While attention-based approaches have shown considerable progress in enhancing image fusion and addressing the challenges posed by long-range feature dependencies, their efficacy in capturing local features is compromised by the lack of diverse receptive field extraction techniques. To overcome the shortcomings of existing fusion methods in extracting multiscale local features and preserving global features, this article proposes a novel cross-modal image fusion approach based on a multiscale convolutional neural network with an attention Transformer (MATCNN). MATCNN utilizes the multiscale fusion module (MSFM) to extract local features at different scales and employs the global feature extraction module (GFEM) to extract global features. Combining the two reduces the loss of detail features and improves the ability of global feature representation. Simultaneously, an information mask is used to label pertinent details within the images, aiming to enhance the proportion of preserving significant information in infrared images and background textures in visible images in fused images. Subsequently, a novel optimization algorithm is developed, leveraging the mask to guide feature extraction through the integration of content, structural similarity index (SSIM) measurement, and global feature loss. Quantitative and qualitative evaluations are conducted across various datasets, revealing that MATCNN effectively highlights infrared salient targets, preserves additional details in visible images, and achieves better fusion results for cross-modal images. The code of MATCNN will be available at https://github.com/zhang3849/MATCNN.git.

查看原文本刊更多论文

MATCNN：基于多尺度CNN和注意力转换器的红外和可见光图像融合方法

虽然基于注意力的方法在增强图像融合和解决远程特征依赖带来的挑战方面取得了相当大的进展，但由于缺乏多样化的感受野提取技术，它们在捕获局部特征方面的效果受到影响。为了克服现有融合方法在提取多尺度局部特征和保留全局特征方面的不足，本文提出了一种基于多尺度卷积神经网络（MATCNN）的跨模态图像融合方法。MATCNN采用多尺度融合模块（MSFM）提取不同尺度的局部特征，采用全局特征提取模块（GFEM）提取全局特征。两者的结合减少了细节特征的丢失，提高了全局特征表示的能力。同时，利用信息掩模对图像中的相关细节进行标记，以提高融合图像中红外图像中重要信息的保留比例和可见光图像中背景纹理的保留比例。随后，开发了一种新的优化算法，利用掩码通过整合内容、结构相似指数（SSIM）测量和全局特征损失来指导特征提取。在不同的数据集上进行了定量和定性评估，表明MATCNN有效地突出了红外显著目标，保留了可见光图像中的附加细节，并且对跨模态图像取得了更好的融合结果。MATCNN的代码将在https://github.com/zhang3849/MATCNN.git上提供。
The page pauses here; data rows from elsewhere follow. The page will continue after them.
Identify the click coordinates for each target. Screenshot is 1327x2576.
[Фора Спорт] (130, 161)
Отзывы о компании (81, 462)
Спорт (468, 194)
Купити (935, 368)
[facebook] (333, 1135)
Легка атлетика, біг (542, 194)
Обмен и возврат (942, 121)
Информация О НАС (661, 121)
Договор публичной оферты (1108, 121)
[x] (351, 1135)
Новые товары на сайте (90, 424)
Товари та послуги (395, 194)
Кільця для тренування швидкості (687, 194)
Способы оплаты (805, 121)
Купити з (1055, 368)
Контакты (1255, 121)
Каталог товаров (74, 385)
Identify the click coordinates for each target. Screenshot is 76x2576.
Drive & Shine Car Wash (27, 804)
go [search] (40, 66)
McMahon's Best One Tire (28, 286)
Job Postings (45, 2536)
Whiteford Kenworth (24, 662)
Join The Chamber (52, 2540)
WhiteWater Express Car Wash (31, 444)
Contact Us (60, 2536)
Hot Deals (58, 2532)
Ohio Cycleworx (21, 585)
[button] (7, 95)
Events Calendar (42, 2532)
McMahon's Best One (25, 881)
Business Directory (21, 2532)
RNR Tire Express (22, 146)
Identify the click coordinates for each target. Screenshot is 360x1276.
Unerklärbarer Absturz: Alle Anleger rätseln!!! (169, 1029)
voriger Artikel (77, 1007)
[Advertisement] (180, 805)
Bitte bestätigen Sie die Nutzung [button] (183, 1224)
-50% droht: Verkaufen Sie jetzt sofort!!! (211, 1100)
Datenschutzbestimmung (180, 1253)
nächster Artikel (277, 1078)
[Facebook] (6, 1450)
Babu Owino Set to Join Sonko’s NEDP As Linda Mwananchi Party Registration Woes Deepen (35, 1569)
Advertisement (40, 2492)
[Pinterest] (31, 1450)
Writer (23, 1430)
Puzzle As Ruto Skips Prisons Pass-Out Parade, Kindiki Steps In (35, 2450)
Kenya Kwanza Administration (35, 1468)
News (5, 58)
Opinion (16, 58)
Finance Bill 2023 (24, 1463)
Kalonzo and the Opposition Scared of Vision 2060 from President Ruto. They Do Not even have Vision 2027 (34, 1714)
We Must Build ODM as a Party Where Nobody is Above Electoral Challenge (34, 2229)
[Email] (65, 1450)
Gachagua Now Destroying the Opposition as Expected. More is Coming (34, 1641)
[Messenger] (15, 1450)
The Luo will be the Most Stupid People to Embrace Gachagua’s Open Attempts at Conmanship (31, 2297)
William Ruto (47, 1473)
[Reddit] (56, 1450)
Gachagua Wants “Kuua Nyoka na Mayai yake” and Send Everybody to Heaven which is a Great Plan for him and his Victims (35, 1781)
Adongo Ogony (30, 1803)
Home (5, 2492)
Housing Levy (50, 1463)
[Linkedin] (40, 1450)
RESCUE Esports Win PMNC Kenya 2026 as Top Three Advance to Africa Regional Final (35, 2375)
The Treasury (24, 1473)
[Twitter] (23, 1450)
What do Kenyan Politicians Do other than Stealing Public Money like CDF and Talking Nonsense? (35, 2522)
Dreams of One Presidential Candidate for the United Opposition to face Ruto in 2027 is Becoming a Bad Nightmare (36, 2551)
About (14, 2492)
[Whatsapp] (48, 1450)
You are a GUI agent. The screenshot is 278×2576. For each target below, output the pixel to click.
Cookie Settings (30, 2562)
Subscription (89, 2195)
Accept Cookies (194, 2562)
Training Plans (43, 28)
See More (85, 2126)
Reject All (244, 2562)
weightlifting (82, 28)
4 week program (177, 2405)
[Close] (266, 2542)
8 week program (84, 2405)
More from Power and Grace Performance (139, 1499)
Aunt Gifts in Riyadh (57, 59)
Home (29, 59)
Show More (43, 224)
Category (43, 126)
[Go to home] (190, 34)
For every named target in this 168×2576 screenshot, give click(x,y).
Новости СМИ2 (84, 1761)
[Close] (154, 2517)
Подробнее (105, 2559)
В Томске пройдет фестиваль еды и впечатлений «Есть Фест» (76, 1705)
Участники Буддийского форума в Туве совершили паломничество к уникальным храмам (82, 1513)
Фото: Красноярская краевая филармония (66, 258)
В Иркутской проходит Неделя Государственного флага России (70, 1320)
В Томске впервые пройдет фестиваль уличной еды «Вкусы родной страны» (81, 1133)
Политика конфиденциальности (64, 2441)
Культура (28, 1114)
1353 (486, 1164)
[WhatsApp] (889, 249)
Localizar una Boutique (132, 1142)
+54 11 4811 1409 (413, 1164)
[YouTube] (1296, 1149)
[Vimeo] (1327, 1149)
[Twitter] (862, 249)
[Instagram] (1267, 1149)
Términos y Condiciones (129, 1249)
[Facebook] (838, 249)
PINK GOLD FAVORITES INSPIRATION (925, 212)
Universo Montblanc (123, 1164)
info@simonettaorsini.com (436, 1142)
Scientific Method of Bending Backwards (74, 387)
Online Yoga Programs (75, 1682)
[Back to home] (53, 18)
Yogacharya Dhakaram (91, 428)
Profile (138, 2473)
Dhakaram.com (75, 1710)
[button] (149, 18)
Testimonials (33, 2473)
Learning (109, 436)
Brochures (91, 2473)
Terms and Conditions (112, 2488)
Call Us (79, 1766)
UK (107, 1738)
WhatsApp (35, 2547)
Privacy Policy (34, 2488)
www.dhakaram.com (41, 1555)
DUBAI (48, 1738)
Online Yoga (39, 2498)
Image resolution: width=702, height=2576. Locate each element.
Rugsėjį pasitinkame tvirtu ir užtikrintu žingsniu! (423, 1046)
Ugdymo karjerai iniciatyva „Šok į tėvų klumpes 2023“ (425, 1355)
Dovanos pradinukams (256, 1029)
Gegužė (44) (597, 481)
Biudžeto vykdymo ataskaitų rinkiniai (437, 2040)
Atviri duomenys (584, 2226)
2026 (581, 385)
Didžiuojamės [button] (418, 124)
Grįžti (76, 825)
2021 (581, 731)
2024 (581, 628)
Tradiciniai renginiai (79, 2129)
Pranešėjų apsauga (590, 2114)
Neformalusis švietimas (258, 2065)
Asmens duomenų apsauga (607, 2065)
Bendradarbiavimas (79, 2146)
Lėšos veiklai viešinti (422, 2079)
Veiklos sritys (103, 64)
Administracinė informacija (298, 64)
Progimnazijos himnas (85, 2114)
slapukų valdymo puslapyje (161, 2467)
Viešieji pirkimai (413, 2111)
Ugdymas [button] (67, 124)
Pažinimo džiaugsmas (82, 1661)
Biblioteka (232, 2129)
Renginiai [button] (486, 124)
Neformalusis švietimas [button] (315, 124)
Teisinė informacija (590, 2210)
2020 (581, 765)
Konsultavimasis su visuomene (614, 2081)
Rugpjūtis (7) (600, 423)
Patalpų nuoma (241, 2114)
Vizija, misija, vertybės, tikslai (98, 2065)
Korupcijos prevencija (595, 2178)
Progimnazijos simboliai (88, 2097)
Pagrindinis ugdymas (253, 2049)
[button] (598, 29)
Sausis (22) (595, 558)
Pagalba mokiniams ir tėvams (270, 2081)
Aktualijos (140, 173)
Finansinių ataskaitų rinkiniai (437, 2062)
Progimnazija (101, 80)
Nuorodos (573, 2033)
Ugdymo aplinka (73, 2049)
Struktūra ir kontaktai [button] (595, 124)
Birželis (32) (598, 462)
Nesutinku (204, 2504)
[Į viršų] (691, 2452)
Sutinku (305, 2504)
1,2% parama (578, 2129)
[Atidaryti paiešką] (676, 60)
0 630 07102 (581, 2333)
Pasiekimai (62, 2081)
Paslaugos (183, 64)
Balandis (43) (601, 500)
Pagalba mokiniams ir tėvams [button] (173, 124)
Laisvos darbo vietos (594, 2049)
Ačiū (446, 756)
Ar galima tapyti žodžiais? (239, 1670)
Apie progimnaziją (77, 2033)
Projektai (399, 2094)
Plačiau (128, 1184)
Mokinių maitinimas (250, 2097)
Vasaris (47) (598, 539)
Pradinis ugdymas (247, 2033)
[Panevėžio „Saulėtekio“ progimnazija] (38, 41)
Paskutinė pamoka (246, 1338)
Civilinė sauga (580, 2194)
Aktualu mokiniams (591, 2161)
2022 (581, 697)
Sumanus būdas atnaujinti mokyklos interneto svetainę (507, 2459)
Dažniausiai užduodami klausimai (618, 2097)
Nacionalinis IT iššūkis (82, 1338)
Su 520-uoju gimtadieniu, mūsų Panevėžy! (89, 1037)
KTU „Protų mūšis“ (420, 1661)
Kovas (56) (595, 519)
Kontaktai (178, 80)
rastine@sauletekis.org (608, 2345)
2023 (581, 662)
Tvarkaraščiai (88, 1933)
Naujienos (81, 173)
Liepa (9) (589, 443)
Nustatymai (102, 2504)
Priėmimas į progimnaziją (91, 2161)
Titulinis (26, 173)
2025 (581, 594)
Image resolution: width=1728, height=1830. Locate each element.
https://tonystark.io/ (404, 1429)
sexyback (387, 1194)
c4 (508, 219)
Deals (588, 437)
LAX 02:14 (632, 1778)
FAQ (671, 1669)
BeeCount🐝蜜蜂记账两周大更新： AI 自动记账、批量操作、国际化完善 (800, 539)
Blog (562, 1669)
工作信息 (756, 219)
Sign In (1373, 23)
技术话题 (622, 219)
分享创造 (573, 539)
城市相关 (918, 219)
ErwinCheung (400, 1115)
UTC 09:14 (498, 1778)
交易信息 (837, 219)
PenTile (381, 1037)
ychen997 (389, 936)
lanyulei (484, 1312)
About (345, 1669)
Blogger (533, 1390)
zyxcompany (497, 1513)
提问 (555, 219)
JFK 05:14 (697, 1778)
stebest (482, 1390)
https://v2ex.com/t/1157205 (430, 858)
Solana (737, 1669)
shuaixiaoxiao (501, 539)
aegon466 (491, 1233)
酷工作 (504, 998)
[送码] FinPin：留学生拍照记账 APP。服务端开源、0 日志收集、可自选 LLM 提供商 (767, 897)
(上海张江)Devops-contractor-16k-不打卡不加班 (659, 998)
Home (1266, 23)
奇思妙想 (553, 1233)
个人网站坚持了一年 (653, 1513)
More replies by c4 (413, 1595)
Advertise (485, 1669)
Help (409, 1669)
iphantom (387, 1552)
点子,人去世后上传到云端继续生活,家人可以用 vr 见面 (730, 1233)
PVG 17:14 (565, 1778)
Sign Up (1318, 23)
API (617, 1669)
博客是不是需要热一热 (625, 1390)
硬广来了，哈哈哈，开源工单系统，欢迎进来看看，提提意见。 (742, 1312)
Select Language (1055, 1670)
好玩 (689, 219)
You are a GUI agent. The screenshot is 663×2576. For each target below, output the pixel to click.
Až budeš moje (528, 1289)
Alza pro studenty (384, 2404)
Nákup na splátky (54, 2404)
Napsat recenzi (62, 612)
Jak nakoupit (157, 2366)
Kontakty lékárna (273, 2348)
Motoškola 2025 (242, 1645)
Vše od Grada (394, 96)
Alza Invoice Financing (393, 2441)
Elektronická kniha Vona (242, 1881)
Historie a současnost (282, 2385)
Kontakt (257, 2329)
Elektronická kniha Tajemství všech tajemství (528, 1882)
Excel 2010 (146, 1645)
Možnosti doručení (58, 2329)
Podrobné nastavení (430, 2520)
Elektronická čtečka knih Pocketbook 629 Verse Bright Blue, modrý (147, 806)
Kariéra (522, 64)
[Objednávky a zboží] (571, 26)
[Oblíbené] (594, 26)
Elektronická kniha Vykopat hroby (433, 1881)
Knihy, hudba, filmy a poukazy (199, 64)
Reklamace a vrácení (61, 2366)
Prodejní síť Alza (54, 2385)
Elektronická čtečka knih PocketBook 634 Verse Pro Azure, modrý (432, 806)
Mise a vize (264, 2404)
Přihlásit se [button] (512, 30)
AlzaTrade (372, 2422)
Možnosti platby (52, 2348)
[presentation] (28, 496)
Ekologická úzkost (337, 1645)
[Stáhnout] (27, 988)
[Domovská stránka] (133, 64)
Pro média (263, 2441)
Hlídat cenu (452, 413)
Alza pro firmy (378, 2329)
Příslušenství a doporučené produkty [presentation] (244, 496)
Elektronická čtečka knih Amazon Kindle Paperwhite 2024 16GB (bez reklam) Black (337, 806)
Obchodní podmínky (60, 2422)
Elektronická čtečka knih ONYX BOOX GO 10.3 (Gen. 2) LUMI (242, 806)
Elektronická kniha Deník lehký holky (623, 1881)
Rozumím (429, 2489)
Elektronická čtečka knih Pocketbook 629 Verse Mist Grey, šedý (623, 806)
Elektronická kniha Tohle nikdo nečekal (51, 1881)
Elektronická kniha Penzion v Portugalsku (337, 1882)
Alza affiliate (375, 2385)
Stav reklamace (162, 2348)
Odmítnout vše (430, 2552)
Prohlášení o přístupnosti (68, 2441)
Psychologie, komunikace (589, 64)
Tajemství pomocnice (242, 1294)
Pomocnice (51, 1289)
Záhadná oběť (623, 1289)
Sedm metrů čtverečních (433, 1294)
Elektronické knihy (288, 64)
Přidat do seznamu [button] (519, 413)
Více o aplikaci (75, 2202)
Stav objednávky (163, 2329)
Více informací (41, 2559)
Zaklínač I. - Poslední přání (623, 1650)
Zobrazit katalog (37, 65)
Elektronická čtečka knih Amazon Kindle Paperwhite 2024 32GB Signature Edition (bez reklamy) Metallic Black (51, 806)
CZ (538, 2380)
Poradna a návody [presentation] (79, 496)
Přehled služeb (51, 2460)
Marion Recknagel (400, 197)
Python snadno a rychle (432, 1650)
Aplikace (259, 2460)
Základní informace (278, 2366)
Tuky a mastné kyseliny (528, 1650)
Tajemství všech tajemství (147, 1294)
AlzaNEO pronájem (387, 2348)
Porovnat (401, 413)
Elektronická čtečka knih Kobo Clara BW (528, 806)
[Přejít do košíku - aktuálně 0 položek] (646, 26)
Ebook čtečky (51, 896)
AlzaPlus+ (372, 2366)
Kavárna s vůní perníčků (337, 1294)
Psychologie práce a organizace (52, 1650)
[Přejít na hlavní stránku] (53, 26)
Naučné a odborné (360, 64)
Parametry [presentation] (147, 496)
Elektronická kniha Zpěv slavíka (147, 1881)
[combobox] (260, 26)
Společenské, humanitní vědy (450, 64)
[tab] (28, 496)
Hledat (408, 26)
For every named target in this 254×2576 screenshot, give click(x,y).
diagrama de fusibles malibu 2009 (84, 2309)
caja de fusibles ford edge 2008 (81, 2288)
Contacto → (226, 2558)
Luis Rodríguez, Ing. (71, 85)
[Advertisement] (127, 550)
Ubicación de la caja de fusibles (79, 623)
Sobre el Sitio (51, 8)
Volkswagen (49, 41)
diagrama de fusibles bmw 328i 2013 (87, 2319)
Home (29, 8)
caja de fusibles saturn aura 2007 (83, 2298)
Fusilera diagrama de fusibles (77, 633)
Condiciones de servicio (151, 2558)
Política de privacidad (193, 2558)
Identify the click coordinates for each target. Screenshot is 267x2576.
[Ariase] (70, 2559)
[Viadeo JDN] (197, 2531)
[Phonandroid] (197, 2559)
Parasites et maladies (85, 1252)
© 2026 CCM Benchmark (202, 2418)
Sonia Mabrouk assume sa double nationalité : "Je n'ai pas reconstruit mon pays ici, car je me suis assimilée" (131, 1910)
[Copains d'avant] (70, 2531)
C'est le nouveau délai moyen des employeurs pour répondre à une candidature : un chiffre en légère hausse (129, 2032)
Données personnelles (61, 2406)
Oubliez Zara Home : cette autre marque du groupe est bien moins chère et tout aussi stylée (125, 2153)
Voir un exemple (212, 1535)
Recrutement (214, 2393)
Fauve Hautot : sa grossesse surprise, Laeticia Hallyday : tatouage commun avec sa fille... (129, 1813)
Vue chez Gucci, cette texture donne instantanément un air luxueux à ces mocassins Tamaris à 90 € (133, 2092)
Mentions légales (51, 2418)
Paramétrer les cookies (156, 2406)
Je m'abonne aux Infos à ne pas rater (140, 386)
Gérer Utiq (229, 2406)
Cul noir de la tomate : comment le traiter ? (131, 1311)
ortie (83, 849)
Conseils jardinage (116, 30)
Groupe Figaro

本文章由计算机程序翻译，如有差异，请以英文原文为准。

求助全文

约1分钟内获得全文求助全文

来源期刊

IEEE Transactions on Instrumentation and Measurement 工程技术-工程：电子与电气

CiteScore

9.00

自引率

23.20%

发文量

1294

审稿时长

3.9 months

期刊介绍： Papers are sought that address innovative solutions to the development and use of electrical and electronic instruments and equipment to measure, monitor and/or record physical phenomena for the purpose of advancing measurement science, methods, functionality and applications. The scope of these papers may encompass: (1) theory, methodology, and practice of measurement; (2) design, development and evaluation of instrumentation and measurement systems and components used in generating, acquiring, conditioning and processing signals; (3) analysis, representation, display, and preservation of the information obtained from a set of measurements; and (4) scientific and technical support to establishment and maintenance of technical standards in the field of Instrumentation and Measurement.